Stored records
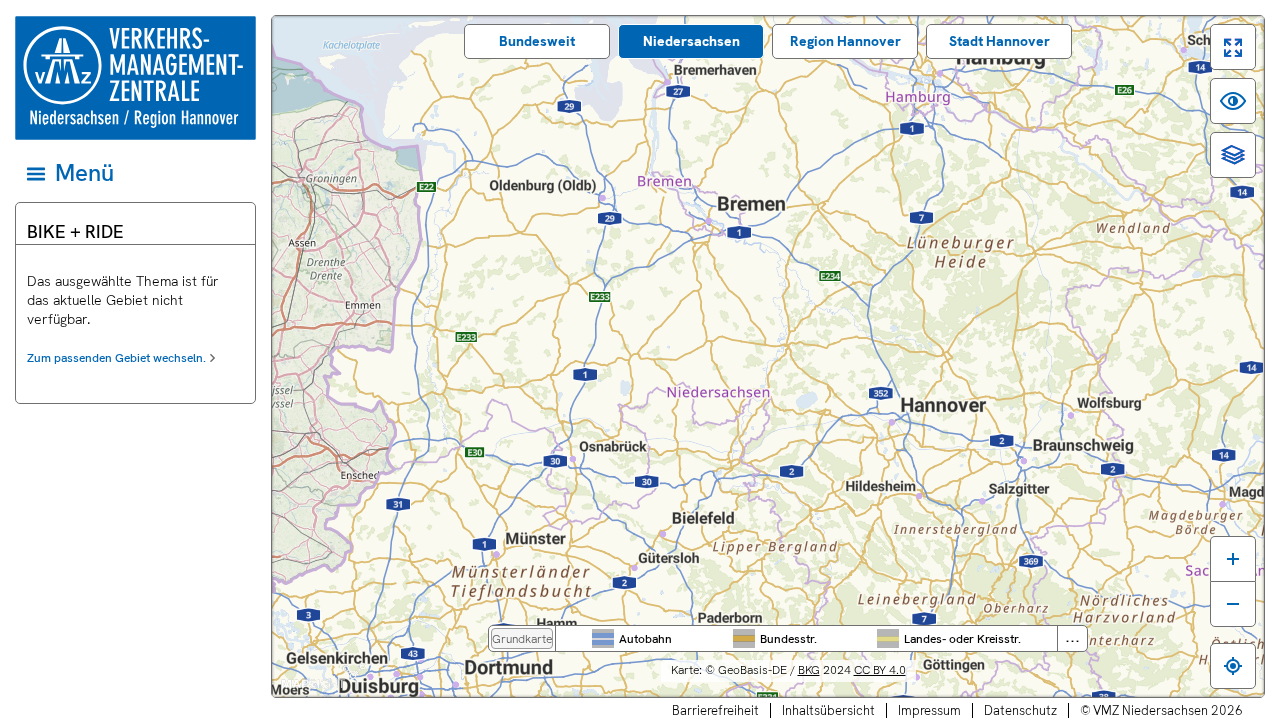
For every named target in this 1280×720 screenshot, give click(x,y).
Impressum (929, 710)
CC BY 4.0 (880, 670)
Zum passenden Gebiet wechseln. (116, 358)
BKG (809, 670)
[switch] (1233, 47)
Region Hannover (845, 41)
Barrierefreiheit (715, 710)
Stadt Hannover (999, 41)
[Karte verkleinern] (1233, 604)
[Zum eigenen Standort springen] (1233, 666)
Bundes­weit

TASK DESCRIPTION: Write every record out again exactly as written. Pictures don't belong in the copy.

COMPLETED EXERCISE:
For every named target in this 1280×720 screenshot, give click(x,y).
Impressum (929, 710)
CC BY 4.0 (880, 670)
Zum passenden Gebiet wechseln. (116, 358)
BKG (809, 670)
[switch] (1233, 47)
Region Hannover (845, 41)
Barrierefreiheit (715, 710)
Stadt Hannover (999, 41)
[Karte verkleinern] (1233, 604)
[Zum eigenen Standort springen] (1233, 666)
Bundes­weit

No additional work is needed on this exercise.